Dronedarone associated with increased mortality in patients with severe heart failure

Key Points

In the Antiarrhythmic Trial with Dronedarone in Moderate to Severe CHF Evaluating Morbidity Decrease (ANDROMEDA), which was published in the New England Journal of Medicine, investigators observed that dronedarone, an anti-arrhythmic agent related to amiodarone, was associated with increased mortality in patients who were hospitalized for symptomatic heart failure (HF) (New York Heart Association [NYHA] class II, III, or IV) and left ventricular systolic dysfunction.

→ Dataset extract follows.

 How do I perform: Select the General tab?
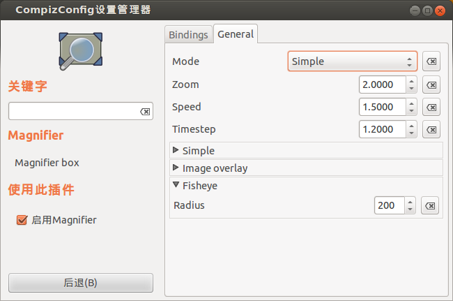236,34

Study investigators had theorized that dronedarone could potentially reduce the risk of death from any cause or hospitalization for HF in patients with symptomatic HF because of the agent's ability to prevent the occurrence of both atrial and ventricular arrhythmias. Instead, the trial had to be terminated by the data and safety monitoring board after only approximately two-thirds of the intended participants had been enrolled (n=627; followed for a median of 2 mo) because of an unexpected finding of greater mortality in patients taking dronedarone compared with those taking placebo (HR=2.13; 95% CI, 1.07–4.25; P=.03). An increased risk of the primary end point of death from any cause or hospitalization for HF was also observed (HR=1.38; 95% CI, 0.92–2.09; P=.12); however, this finding did not reach statistical significance, likely because there was an insufficient number of enrolled patients to properly evaluate this end point.

Upon closer evaluation of the data, study investigators discovered that the majority of excess deaths observed in patients taking dronedarone were caused by worsening HF, with the greatest risk of death in patients with the worst left ventricular systolic function.

An additional interesting finding of the ANDROMEDA study was that patients taking dronedarone were more likely to develop significant increases in serum creatinine levels (2.6%) compared with those taking placebo (0). However, as it is thought that the increases in serum creatinine observed with dronedarone may be caused by its ability to inhibit tubular transporters, it is unknown whether co-administration of dronedarone will decrease the renal elimination of other drugs.

SOURCES

Kober L, Torp-Pedersen C, McMurray JJV, et al; for the Dronedarone Study Group. Increased mortality after dronedarone therapy for severe heart failure. N Engl J Med. 2008;358:2678–2687.

Singh BN, Connolly SJ, Crijns HG, et al; EURIDIS and ADONIS Investigators. Dronedarone for maintenance of sinus rhythm in atrial fibrillation or flutter. N Engl J Med. 2007;357:987–999.